Regarding the test setup, firstly, both models are trained using the first 2 weeks of the abovementioned user’s traces. Then, for each of the following days in the dataset, specifically 30 days, we pick a particular hour of the day, 12 p.m., and each model is run to estimate the battery level along the next 6 h. After that, the MSE is calculated for each curve and averaged to get the MSE per day for each model. The hour 12 p.m. is chosen because it is the time of the day on which the mobile phone has more activity, and it is when schedulers might take more advantage of the model. Besides, 6 h is a good baseline for comparing both approaches, since [14]’s model does not return good estimations in the long run as it can be seen in Fig. 47.5.

Fig. 47.5
figure 5

Predicted battery level for a period of 48 h using the proposed approach and [14]

The final result of this process can be found in Table 47.4. The first two columns show the average MSE per day for both methods. It is clear that our proposed method has a lower MSE considering every day. This outcome is due to the fact that [14] is based only in the average consumption, and it does not take into account time-related factors, such as when the battery is going to be charged. Our proposed method, instead, not only takes into account previous states by learning its behavior with a Regression Model, but also predicts whether the mobile phone is going to be connected to the energy supply or not in the future. That feature helps the model figure out if the series is going up or down at a specific time. Besides, by predicting whether the screen is going to be on, the model can adapt the fastness at which the battery level decreases or increases (depending on the energy supply).

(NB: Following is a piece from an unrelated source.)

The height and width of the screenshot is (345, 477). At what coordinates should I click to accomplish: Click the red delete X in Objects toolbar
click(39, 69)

Table 47.4 Per-day average MSE of [14] and our approach

In fact, the complementary models make our approach more precise for longer periods of times considering the test user. Figure 47.5 shows the predicted battery level for a period of 36 h using the proposed approach, i.e., from a given starting point it iteratively predicted, state by state, the final battery level after 48 h. It is clear that there is a significant visual resemblance between the real battery level and the estimated one. Moreover, the energy supply model had a very high influence in predicting the hour when the battery level is going to increase. For that particular case, [14]’s MSE is 57.67, while our approach obtained 27.86.

4 Conclusions

In this paper we have described a novel model to predict battery availability in mobile devices. The basic idea is to exploit past device owners activity and relevant device state variables with a two-phase approach, which includes feature extraction/selection techniques on one hand and regression models and machine learning classifiers on the other hand.

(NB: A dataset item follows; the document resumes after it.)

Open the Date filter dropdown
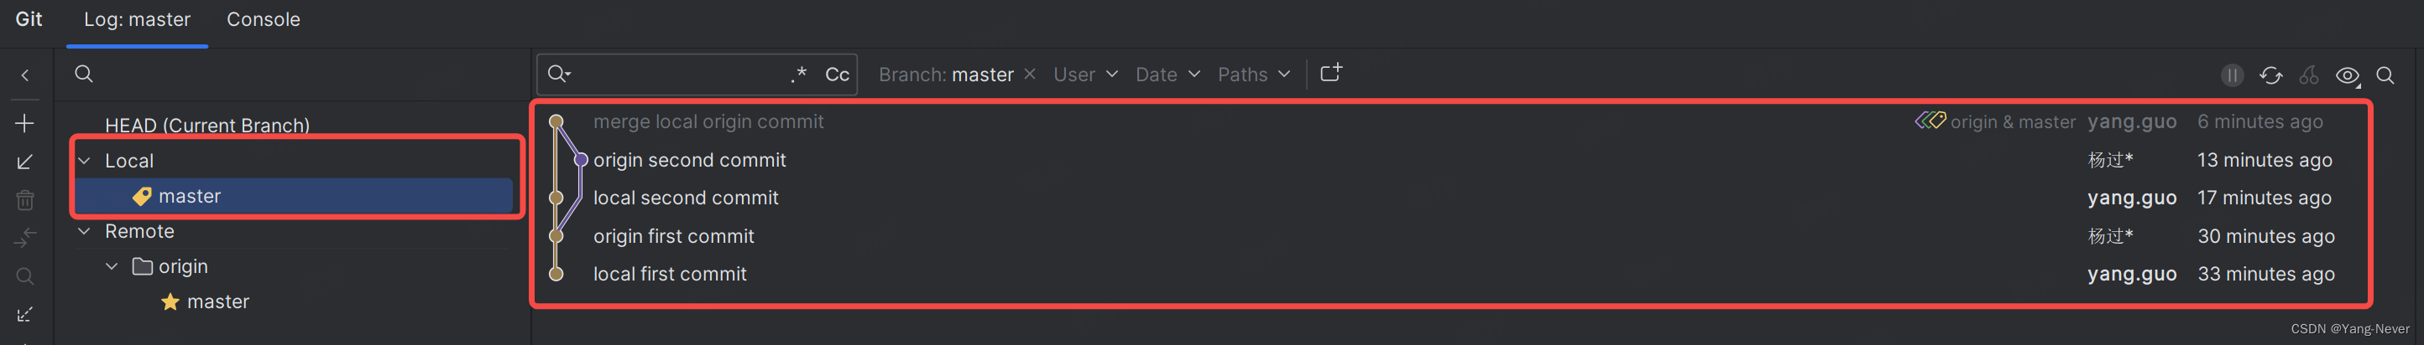 pyautogui.click(x=1168, y=74)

Preliminary experiments performed using mobile phone usage data from the Device Analyzer data-set and comparisons against the estimation model published in [14] yielded encouraging results. Our model was able to reduce the MSE metric, and hence estimations are more accurate. This is in line with our utmost objective, which is quantifying future energy availability in mobile devices in order to consider them as first-class resource providers in state-of-the-art edge computing paradigms such as Dew Computing.

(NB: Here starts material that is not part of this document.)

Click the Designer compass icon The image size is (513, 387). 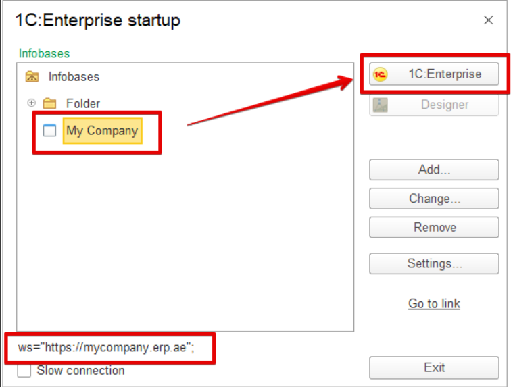[380, 105]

Future work involve generalizing our results with more test cases. Concretely, we need to test the per-user accuracy of our model using device activity from several device owners. Fortunately, the Device Analyzer data-set contains many users with activity data spanning several weeks and even months. As an aside, models to fill in the potential missing activity data must be developed (e.g. days for which activity data is missing due to the device is off). In addition, other Machine Learning models can be used in order better capture the intrinsic relationships between features, so as to come up with more accurate predictions. Specifically, we will analyze a recurrent neural network (NN) known as Long Short Term Memory (LSTM) [15]. As Recurrent NN predictions depend on previous states, LSTMs are very effective for predicting state sequences [16], hence all previous states can be taken into account. Finally, we could also compare our results against battery estimation models from the industry, such as those behind battery manager applications in the Google Play Store.